The Firefly Music Festival buzzed into Dover, Delaware for its second year, bringing along the Red Hot Chili Peppers, Tom Petty, Yeah Yeah Yeahs, Vampire Weekend, Kendrick Lamar, and its own Dogfish Head pale ale. We spent our weekend in the Woodlands and here’s the best of what we witnessed.

Best Back-to-Basics Moment: ELLIE GOULDING

Forget the fireworks: Sometimes a great festival performance just means a lovely song, a committed singer, and a willing audience. In the middle of her sparkling early evening set on Friday, English singer Ellie Goulding momentarily retreated from her blooming dance-pop for a cover of Elton John’s torch ballad “Your Song.” Accompanied solely by a pianist, Goulding’s voice swooped and fluttered as she clutched her hand to her forehead and, in time, the audience crooned the song’s chorus back at her. It was a lovely, simple moment, and evidence that even at a massive outdoor festival, a performer doesn’t need pyro to win over a crowd. Though she did prove she was capable of moving the fest crowd in a more traditional manner when the airy-voiced, boundlessly energetic Goulding closed her set with a jaunt through her hits “Anything Could Happen,” the Calvin Harris-collabo “I Need Your Love,” and “Lights.”

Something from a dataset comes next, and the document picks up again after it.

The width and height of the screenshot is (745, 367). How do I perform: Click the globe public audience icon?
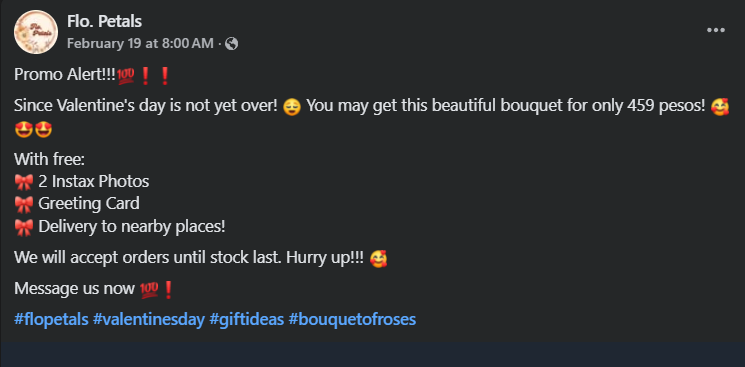click(x=231, y=44)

Best Case of EDM Overkill: CALVIN HARRIS

It was hard to actually see Calvin Harris perched atop his giant console on Friday night, but everything else the Scottish DJ/producer/hitmaker had going on suggested that his physical presence was a bit beside the point. The point? Glowing pseudo-futuristic light projections, jets of smoke, multi-colored strobes, and his own hysteria-inducing dance anthems — “We Found Love,” “Flashback,” “Dance Wiv Me,” a seamless neon string of drops and hooks threaded in between the assaultive battery of effects. Seachlights shot out into the glow stick-wielding crowd, purple pyramids, chevrons, and Millenium Falcon-going-hyperdrive beams were projected onto a screen behind the stage — fitting because the show was like watching George Lucas’s Industrial Light & Magic explode in front of your eyes. Sure, maybe by the 19th time smoke bombs went off in sync with one of Harris’ drops, the impact wasn’t overwhelming, but then again, we weren’t on anything.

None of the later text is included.